TASK REQUIREMENTS
Would you output the whole of the data exactly?

DATA RECORDS
····················
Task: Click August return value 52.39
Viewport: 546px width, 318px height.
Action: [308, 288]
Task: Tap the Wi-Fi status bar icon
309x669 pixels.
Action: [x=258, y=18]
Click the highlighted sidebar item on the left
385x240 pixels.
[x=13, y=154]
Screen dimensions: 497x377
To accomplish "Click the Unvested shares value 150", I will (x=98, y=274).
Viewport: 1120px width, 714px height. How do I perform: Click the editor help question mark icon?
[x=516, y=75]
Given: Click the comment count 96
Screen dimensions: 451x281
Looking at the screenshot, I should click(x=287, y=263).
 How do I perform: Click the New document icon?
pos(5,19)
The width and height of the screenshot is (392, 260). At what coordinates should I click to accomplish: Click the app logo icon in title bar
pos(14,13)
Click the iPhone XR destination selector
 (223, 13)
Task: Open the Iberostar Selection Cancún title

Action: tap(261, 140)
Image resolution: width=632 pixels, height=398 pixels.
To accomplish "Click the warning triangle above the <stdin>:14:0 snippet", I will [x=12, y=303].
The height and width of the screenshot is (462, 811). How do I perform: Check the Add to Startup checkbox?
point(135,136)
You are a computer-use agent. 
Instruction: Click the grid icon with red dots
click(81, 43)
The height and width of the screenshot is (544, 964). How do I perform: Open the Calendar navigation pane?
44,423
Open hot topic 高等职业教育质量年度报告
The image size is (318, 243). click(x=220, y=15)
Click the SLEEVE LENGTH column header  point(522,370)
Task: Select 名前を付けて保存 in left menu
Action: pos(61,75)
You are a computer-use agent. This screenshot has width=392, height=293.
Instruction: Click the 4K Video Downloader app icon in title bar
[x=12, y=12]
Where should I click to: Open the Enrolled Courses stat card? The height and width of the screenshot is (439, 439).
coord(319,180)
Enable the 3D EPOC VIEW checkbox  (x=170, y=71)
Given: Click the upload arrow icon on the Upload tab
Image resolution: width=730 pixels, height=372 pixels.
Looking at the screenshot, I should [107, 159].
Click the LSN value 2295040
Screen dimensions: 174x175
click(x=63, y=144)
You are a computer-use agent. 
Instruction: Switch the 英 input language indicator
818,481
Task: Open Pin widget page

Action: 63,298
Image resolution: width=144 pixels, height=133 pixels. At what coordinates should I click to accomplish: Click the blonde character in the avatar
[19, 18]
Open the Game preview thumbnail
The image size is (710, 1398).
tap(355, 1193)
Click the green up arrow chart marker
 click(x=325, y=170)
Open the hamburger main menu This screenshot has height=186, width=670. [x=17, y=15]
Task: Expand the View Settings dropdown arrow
····················
TASK RESPONSE
Task: Click August return value 52.39
Viewport: 546px width, 318px height.
Action: [308, 288]
Task: Tap the Wi-Fi status bar icon
309x669 pixels.
Action: [x=258, y=18]
Click the highlighted sidebar item on the left
385x240 pixels.
[x=13, y=154]
Screen dimensions: 497x377
To accomplish "Click the Unvested shares value 150", I will (x=98, y=274).
Viewport: 1120px width, 714px height. How do I perform: Click the editor help question mark icon?
[x=516, y=75]
Given: Click the comment count 96
Screen dimensions: 451x281
Looking at the screenshot, I should click(x=287, y=263).
 How do I perform: Click the New document icon?
pos(5,19)
The width and height of the screenshot is (392, 260). At what coordinates should I click to accomplish: Click the app logo icon in title bar
pos(14,13)
Click the iPhone XR destination selector
 (223, 13)
Task: Open the Iberostar Selection Cancún title

Action: tap(261, 140)
Image resolution: width=632 pixels, height=398 pixels.
To accomplish "Click the warning triangle above the <stdin>:14:0 snippet", I will [x=12, y=303].
The height and width of the screenshot is (462, 811). How do I perform: Check the Add to Startup checkbox?
point(135,136)
You are a computer-use agent. 
Instruction: Click the grid icon with red dots
click(81, 43)
The height and width of the screenshot is (544, 964). How do I perform: Open the Calendar navigation pane?
44,423
Open hot topic 高等职业教育质量年度报告
The image size is (318, 243). click(x=220, y=15)
Click the SLEEVE LENGTH column header  point(522,370)
Task: Select 名前を付けて保存 in left menu
Action: pos(61,75)
You are a computer-use agent. This screenshot has width=392, height=293.
Instruction: Click the 4K Video Downloader app icon in title bar
[x=12, y=12]
Where should I click to: Open the Enrolled Courses stat card? The height and width of the screenshot is (439, 439).
coord(319,180)
Enable the 3D EPOC VIEW checkbox  (x=170, y=71)
Given: Click the upload arrow icon on the Upload tab
Image resolution: width=730 pixels, height=372 pixels.
Looking at the screenshot, I should [107, 159].
Click the LSN value 2295040
Screen dimensions: 174x175
click(x=63, y=144)
You are a computer-use agent. 
Instruction: Switch the 英 input language indicator
818,481
Task: Open Pin widget page

Action: 63,298
Image resolution: width=144 pixels, height=133 pixels. At what coordinates should I click to accomplish: Click the blonde character in the avatar
[19, 18]
Open the Game preview thumbnail
The image size is (710, 1398).
tap(355, 1193)
Click the green up arrow chart marker
 click(x=325, y=170)
Open the hamburger main menu This screenshot has height=186, width=670. [x=17, y=15]
Task: Expand the View Settings dropdown arrow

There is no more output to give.